━━ SUPPLIED TEXT ━━
It can be a difficult decision for a young player. Everyone, it seems, has an opinion. And most aren’t shy about sharing them.

“On one hand it’s a difficult decision because the world says it’s a dumb decision and you keep hearing that you’ll never get as much money as after your junior year in college,” LaPorta says. “It was just a lot of negative things.”

But LaPorta never wavered.  He was used to waiting to fulfill his dream of playing major league baseball. Coming out of Charlotte High School in Punta Gorda, Fla., in 2003, the Chicago Cubs called his name in – like the Red Sox later – the 14th round. The opportunity to play Division I baseball at Florida lured him away from signing out of high school. LaPorta understood that a down year as a junior in college in which his batting average fell from .328 as a sophomore (while helping the Gators reach the College World Series final), to .259 played a role in his draft placement in 2006. “But I believed in how good I was and believed in the talent I was blessed with,” he says. “I believed in the kind of player I was.”

Indeed, it proved to be a huge positive. LaPorta regained his stroke and earned his second SEC Player of the Year honor, batting .402 with 20 home runs. It was the kind of performance that had helped land him on the 2005 USA Baseball Collegiate National Team two years before where he played alongside some big names – then and now – such as David Price, Max Scherzer and Matt Wieters to name just a few. That tenure helped convince LaPorta he belonged.

The Milwaukee Brewers certainly thought so, taking LaPorta in the first round of the 2007 Draft with the seventh overall pick. His “gamble” of returning to school – he’ll tell you it was no gamble at all – had paid off. He received a $2 million signing bonus.
━━━
▶ **DIRECTIONS FOR THIS TASK**:
In the text about LaPorta's draft decision, what signing bonus did he receive after the Milwaukee Brewers picked him in 2007?
━━ LISTED ENTRIES ━━
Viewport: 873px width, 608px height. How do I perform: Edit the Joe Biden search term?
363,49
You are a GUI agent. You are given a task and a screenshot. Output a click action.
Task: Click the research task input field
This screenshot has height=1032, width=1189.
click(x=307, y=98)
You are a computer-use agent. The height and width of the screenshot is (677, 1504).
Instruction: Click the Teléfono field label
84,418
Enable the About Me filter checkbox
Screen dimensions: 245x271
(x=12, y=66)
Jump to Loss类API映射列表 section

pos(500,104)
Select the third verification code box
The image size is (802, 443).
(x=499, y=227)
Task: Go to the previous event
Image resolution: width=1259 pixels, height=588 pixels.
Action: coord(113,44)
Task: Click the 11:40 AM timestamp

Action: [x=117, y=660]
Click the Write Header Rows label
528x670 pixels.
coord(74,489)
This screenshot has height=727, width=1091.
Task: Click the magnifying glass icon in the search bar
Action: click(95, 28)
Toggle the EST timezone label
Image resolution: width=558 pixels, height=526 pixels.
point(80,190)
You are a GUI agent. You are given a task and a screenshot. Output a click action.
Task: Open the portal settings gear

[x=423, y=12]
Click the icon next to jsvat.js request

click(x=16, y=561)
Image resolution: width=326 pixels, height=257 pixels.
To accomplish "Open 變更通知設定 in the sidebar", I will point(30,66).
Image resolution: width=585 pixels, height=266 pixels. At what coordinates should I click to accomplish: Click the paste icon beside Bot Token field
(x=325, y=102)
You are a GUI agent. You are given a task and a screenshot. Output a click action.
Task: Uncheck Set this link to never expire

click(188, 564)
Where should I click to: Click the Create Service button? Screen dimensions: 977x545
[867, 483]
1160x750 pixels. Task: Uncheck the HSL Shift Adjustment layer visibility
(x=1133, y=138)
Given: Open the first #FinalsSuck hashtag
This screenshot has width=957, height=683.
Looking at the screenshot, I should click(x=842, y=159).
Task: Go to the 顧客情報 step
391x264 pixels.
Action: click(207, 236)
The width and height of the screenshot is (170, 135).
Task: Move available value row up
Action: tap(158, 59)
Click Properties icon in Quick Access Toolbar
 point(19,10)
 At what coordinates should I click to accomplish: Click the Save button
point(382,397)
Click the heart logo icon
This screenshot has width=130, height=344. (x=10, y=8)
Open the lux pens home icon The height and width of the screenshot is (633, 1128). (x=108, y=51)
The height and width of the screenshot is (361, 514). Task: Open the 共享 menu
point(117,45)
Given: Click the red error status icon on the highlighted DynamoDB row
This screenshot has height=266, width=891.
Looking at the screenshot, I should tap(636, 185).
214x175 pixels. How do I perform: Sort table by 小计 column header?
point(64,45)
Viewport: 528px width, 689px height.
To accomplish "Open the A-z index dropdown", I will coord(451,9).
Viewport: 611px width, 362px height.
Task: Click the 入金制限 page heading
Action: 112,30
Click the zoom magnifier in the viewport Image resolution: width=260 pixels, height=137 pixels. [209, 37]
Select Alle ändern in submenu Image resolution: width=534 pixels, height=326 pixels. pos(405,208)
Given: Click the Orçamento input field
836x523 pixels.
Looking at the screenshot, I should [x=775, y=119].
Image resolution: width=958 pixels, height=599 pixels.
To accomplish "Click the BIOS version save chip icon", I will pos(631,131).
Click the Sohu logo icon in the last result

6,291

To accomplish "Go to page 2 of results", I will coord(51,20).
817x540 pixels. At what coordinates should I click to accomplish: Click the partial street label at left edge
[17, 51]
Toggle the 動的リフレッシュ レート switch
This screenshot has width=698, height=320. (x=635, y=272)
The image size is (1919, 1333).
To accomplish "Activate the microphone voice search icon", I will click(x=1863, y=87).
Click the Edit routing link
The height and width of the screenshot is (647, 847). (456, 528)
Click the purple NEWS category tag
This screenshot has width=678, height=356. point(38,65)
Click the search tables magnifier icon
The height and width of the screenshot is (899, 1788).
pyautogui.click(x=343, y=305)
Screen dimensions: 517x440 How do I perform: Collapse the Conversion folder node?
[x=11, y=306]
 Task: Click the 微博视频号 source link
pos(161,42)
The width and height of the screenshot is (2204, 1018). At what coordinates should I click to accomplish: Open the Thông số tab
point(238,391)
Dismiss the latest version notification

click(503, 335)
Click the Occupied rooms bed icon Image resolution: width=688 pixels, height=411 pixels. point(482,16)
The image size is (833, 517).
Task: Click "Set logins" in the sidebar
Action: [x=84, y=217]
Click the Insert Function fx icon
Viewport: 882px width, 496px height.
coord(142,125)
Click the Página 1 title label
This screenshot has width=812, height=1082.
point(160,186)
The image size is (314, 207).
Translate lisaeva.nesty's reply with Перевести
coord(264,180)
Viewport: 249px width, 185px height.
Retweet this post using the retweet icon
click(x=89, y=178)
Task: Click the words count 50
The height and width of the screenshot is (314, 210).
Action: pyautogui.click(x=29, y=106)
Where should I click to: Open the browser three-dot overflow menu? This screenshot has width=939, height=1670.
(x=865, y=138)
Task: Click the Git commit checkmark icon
━━━
▶ **RESULT OF THE TASK**:
$2 million